Lecture 4 - Inflammation Flashcards
Define inflammation.
The body’s natural response to harmful stimuli, such as pathogens, damaged cells, or irritants. A protective mechanism aimed at removing harmful stimuli and initiating tissue repair.
List the cardinal signs of inflammation.
Redness, swelling, edema, loss of function, heat
The purpose of inflammation is to ______ and _______ the injuries agent. There are both ____ and _____ forms of inflammation.
localize; eliminate; acute; chronic
Describe acute inflammation and list the types of responses.
Immediate & early response to tissue injury; vasodilation, vascular leakage & edema
Describe the process of acute inflammation.
Bacteria trigger macrophages to release cytokines & chemokines, vasodilation & increased vascular permeability cause redness/heat/swelling, inflammatory cell migrate to tissue, releasing inflammatory mediators that cause pain
Vasodilation: Mast cells will degranulate and secrete ____ from their _____.
histamine; granules
What does leukocytosis mean?
Increase in white blood cells.
What is hyperemia?
An increase in blood flow to a particular tissue or organ.
What is vasodilation?
Brief arteriolar vasoconstriction followed by vasodilation, accounts for warmth & redness, opens microvascular beds, increased intravascular pressure causes early transudate into interstitium.
What is vascular leakage?
Vascular permeability/leakiness commences (cells, proteins, fluids goes into the surrounding tissues from the blood vessels to localize & eliminate), transudate gives way to exudate, increases interstitial osmotic pressure…edema
Leukocytes leave the vasculature routinely through the following sequence of events:
They are then free to participate in:
Margination and rolling, Adhesion and transmigration, Chemotaxis and activation; Phagocytosis and degranulation, Leukocyte-induced tissue injury
Describe rolling adhesion.
With increased vascular permeability, fluid leaves the vessel causing leukocytes to “marginate” along endothelial surface. As complementary surface adhesion mole.s, they briefly stick & release causing the leukocyte to roll along the endothelium until it eventually comes to a stop as mutual adhesion reaches a peak.

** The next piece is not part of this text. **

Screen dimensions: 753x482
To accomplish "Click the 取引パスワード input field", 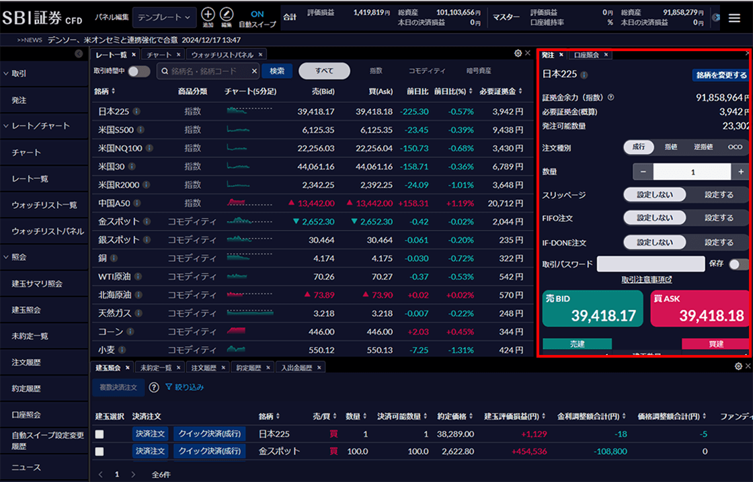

Explain chemotaxis and activation.
Leukocytes extend pseudopods with overlying surface adhesion molecules (integrins) that bind ECM during chemotaxis and undergo activation by preparing AA metabolites from phospholipids. Then prepare for degranulation & release of lysosomal enzymes. Then regulate leukocyte adhesion molecule affinity as needed.
Describe the process of phagocytosis and degranulation.
Once at site of injury, leukocytes recognize &attach to Fc fragments of antibodies and complement components. They engulf and kill microbes. Triggers an oxidative burst engulfment & formation of vacuole which fuses w/ lysosomal granule membrane. Granules discharge within phagolysosome and extracellularly (degranulation).
Describe the degranulation and cleanup.
Reactive end-products are only active within phagolysosome.
Hydrogen peroxide broken down to water and oxygen by catalase.
Dead microorganisms degraded by lysosomal acid hydrolases.